Please repeat, exactly and with nothing extra, the line containing "Viewport: 500px width, 500px" and every line after it up to the end of the material.
※ ※ ※
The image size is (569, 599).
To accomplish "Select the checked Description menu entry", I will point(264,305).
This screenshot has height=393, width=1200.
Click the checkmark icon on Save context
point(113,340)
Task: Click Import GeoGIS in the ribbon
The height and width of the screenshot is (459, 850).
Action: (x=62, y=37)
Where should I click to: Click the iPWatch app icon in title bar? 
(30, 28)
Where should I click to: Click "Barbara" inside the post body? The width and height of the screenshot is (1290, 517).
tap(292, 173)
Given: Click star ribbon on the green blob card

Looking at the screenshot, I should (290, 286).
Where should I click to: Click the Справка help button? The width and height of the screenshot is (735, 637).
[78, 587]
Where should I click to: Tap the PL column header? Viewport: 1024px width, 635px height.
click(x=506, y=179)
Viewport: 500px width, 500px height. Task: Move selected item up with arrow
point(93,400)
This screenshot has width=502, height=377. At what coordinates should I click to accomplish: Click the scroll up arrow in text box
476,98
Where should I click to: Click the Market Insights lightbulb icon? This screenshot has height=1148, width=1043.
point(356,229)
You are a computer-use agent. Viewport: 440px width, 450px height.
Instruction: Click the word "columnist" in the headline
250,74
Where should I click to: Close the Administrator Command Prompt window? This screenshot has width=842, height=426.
※ ※ ※
Answer space >>
Viewport: 500px width, 500px height. Task: Move selected item up with arrow
point(93,400)
This screenshot has width=502, height=377. At what coordinates should I click to accomplish: Click the scroll up arrow in text box
476,98
Where should I click to: Click the Market Insights lightbulb icon? This screenshot has height=1148, width=1043.
point(356,229)
You are a computer-use agent. Viewport: 440px width, 450px height.
Instruction: Click the word "columnist" in the headline
250,74
Where should I click to: Close the Administrator Command Prompt window? This screenshot has width=842, height=426.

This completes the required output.